Jeffrey Heer — October 3, 2017
Award Citation

Research does not occur in a vacuum, and the work underlying this award is due in large part to the many people I have had the good fortune to work with.

I've had a fantastic cadre of mentors, including James Landay, Marti Hearst, Jock Mackinlay, Martin Wattenberg, Fernanda Viégas, George Robertson, Maneesh Agrawala, Joe Hellerstein, and Pat Hanrahan. Truly an embarrassment of riches!

I owe a singular debt to my intellectual role model Stu Card. Stu shaped my perspective on research and helped me to look beyond the raw nuts and bolts of system building. Toolkits not only codify knowledge, but through their design instantiate a theory of doing.

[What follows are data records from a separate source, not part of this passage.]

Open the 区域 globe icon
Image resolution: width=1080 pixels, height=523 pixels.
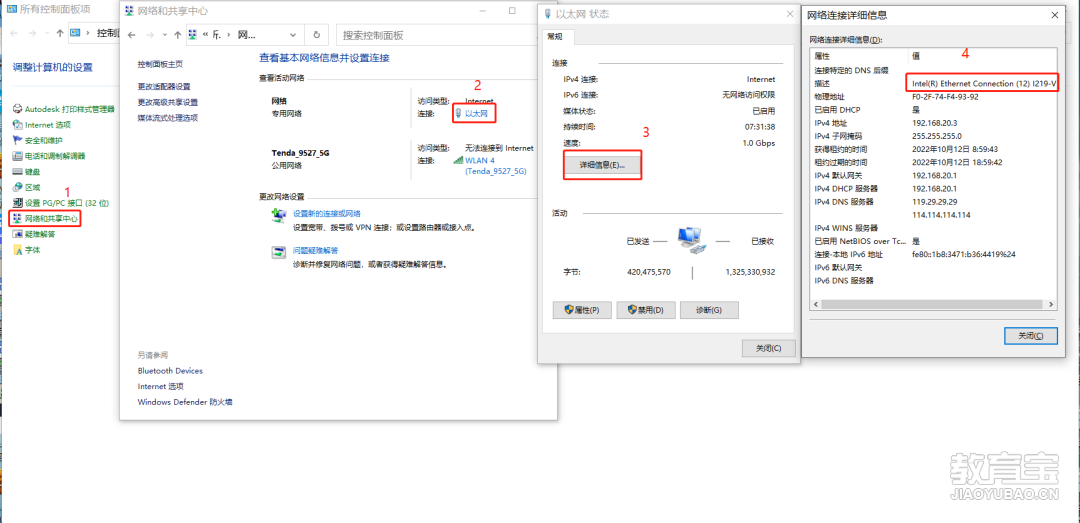tap(17, 187)
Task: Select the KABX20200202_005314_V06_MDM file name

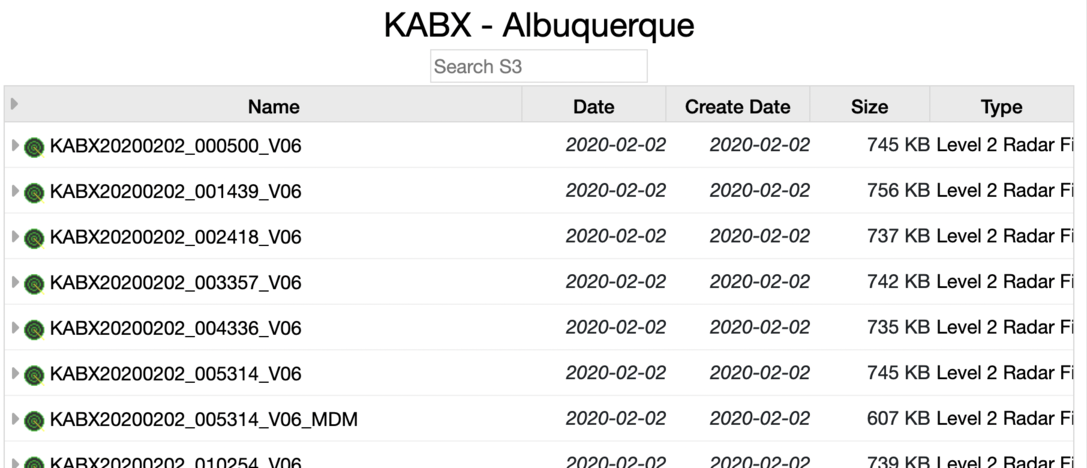Action: click(203, 420)
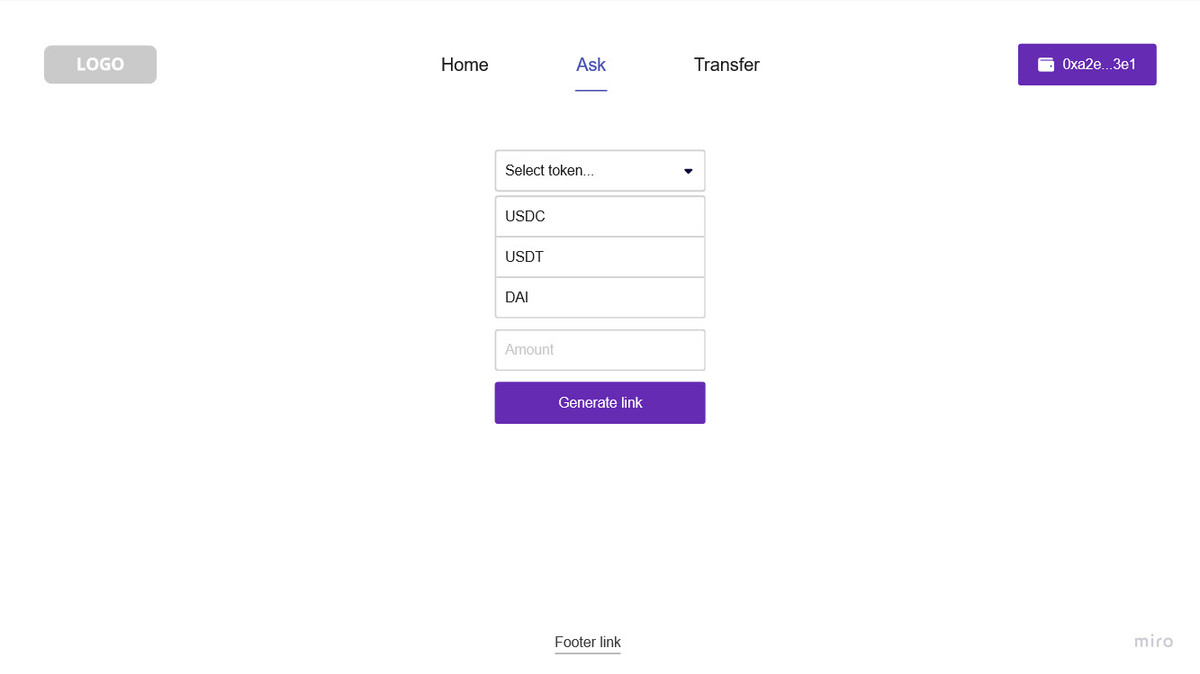Viewport: 1200px width, 674px height.
Task: Click the underline beneath the Ask tab
Action: tap(591, 90)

Systems researchers should seek to not only architect new technologies, but articulate, interrogate, and evaluate theories of use.

The projects I've been a part of bear the imprint of many collaborators.

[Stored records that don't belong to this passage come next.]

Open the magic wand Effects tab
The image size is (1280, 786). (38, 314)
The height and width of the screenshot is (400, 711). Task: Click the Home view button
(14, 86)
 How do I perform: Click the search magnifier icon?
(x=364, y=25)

My graduate school classmate Alan Newberger helped guide the early days of the Prefuse visualization toolkit. Not incidentally, Alan also introduced me to the music of the electronica artist Prefuse 73, from whom – following the logic of "you are what you eat" – derived the name of the toolkit.

I'm immensely grateful to have collaborated on Protovis and later D3 with Mike Bostock, who continues to do ground-breaking work. Mike's contributions to both our field and the world at large have been tremendous. This includes not only his role as the creator of D3, but years of community development and support, hundreds of examples, and the fine work produced as a graphics editor at the New York Times. I encourage you to join me in nominating Mike for a future offering of this same award. It is well-deserved.

I would also like to acknowledge the exceptional work of my collaborators on the Vega and Vega-Lite languages. This includes recent PhD graduate Arvind Satyanarayan – soon headed to a faculty position at MIT – and the dynamic duo of Dominik Moritz and Kanit "Ham" Wongsuphasawat.

Over the years I've drawn inspiration from a number of other visualization toolkit and language projects. This includes Jean-Daniel Fekete's InfoVis Toolkit, Chris Weaver's work on Improvise, and Hadley Wickham's work on ggplot2. As a discipline we advance not by individual tools alone, but by the strength of the larger ecosystem.

Finally, my greatest motivation and gratification has come from the amazing work of the visualization community, both researchers and practitioners — including many of you in the room today. If my collaborators and I are makers of instruments, it is you who are the makers of music. Thank you for helping bring data to life.